I think blogs are another devil's playground for writers, much as the personal computer and the world wide web are. You can spend all day writing your blog, commenting on other blogs and reading them. It's a bottomless abyss that swallows you up.

You'll Never Get Rich Blogging

“The good news is that it’s still possible to create a top-ranked blog,” says Shirky. “The bad news is, the way to get into the top ten now seems to be public relations.” Just posting witty entries and hoping for traffic won’t do it. You have to actively seek out attention from the press. “That’s how they’re jump-starting the links structure. It’s not organic.” Indeed, when Huffington announced her venture and her celebrity guests, bloggers grumbled that it weirdly inverted the whole grassroots appeal of blogs. Larry David and Danielle Crittenden are hardly what you’d call outsiders to mass media.

When I call her, she is at her desk in her new company’s offices in Tribeca. She’s being backed by two angel investors—Carter Burden, head of the Webhosting company Logicworks, and Justin Smith, president of The Week, a news magazine.
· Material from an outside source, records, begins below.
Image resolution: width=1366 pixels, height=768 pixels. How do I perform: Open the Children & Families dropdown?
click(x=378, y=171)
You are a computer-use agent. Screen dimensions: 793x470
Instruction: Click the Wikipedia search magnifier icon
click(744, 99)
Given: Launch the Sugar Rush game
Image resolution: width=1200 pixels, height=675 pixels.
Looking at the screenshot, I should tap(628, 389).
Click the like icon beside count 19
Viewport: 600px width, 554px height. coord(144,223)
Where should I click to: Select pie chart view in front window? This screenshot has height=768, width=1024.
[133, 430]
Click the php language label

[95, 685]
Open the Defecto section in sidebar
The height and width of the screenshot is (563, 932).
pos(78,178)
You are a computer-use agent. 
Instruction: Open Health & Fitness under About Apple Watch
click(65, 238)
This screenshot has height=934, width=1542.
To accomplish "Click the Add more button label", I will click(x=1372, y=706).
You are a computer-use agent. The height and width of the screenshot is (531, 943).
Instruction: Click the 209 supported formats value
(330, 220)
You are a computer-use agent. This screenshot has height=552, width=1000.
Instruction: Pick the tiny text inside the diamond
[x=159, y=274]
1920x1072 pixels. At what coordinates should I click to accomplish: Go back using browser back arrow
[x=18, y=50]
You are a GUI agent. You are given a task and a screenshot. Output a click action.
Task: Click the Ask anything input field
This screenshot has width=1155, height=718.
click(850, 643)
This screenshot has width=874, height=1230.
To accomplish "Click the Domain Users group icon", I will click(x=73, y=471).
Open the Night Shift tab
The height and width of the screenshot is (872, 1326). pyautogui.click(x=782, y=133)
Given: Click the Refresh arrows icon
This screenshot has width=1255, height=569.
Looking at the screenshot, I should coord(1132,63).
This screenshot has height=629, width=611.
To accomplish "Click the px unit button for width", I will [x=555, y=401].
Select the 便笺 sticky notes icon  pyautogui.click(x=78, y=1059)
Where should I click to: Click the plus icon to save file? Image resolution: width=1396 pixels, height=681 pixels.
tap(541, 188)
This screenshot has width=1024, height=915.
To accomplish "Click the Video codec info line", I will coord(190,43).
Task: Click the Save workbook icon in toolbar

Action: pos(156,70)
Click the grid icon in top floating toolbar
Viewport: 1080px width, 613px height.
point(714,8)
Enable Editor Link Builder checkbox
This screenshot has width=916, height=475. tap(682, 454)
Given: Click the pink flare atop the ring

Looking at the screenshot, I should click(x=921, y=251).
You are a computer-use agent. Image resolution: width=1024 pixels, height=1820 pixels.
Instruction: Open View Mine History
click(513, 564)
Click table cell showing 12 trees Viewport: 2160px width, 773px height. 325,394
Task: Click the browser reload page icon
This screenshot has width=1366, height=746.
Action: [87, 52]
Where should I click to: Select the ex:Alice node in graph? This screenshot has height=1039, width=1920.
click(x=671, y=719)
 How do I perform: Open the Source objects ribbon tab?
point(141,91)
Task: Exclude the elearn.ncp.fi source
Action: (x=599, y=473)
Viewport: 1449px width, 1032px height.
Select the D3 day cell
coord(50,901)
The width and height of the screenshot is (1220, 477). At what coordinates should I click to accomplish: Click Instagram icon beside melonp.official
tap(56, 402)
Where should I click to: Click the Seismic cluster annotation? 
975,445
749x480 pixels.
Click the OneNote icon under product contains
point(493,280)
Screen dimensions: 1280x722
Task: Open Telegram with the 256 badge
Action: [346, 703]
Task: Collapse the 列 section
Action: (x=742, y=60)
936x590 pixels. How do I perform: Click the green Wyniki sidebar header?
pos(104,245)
Their first blog, launching in March, will be called Dealbreaker, and devoted to Wall Street gossip. Her advertisers would be? “For Wall Street? Pretty much everybody,” she says. “It’s a high-income demographic, pretty attractive.” The start-up money lets her pay for a full-time blogging staff, which she’ll need since she wants her writers to actually do reporting and break news. And this, she argues, is the future of the professional blogosphere.

It’ll be more like the mainstream media, really,” she adds. “Blogging is increasingly becoming a survival of the fittest—and that all boils down to who has the best content. The blogs that are going to stand out are the ones who break news and have credibility.”

Blogging now goes the way of all things internet and personal computer. Nobody's going to start another Apple Computer in their garage.

Blogs were touted as the answer to the blocked arteries of the mainstream media, because there are no barriers to entry and the promise of infinite diversity of opinions. But very few people will maintain a blog for very long once they realize no one is reading it. And the most reliable way to get readers is to spend money to make potential readers aware of your existance.

The only new blogs that will break through the noise floor and command attention will be the online equivalent of a newspaper or magazine, with a staff of editors and writers, and backers with the capital to launch the pr campaign to bring attention and readers to that blog.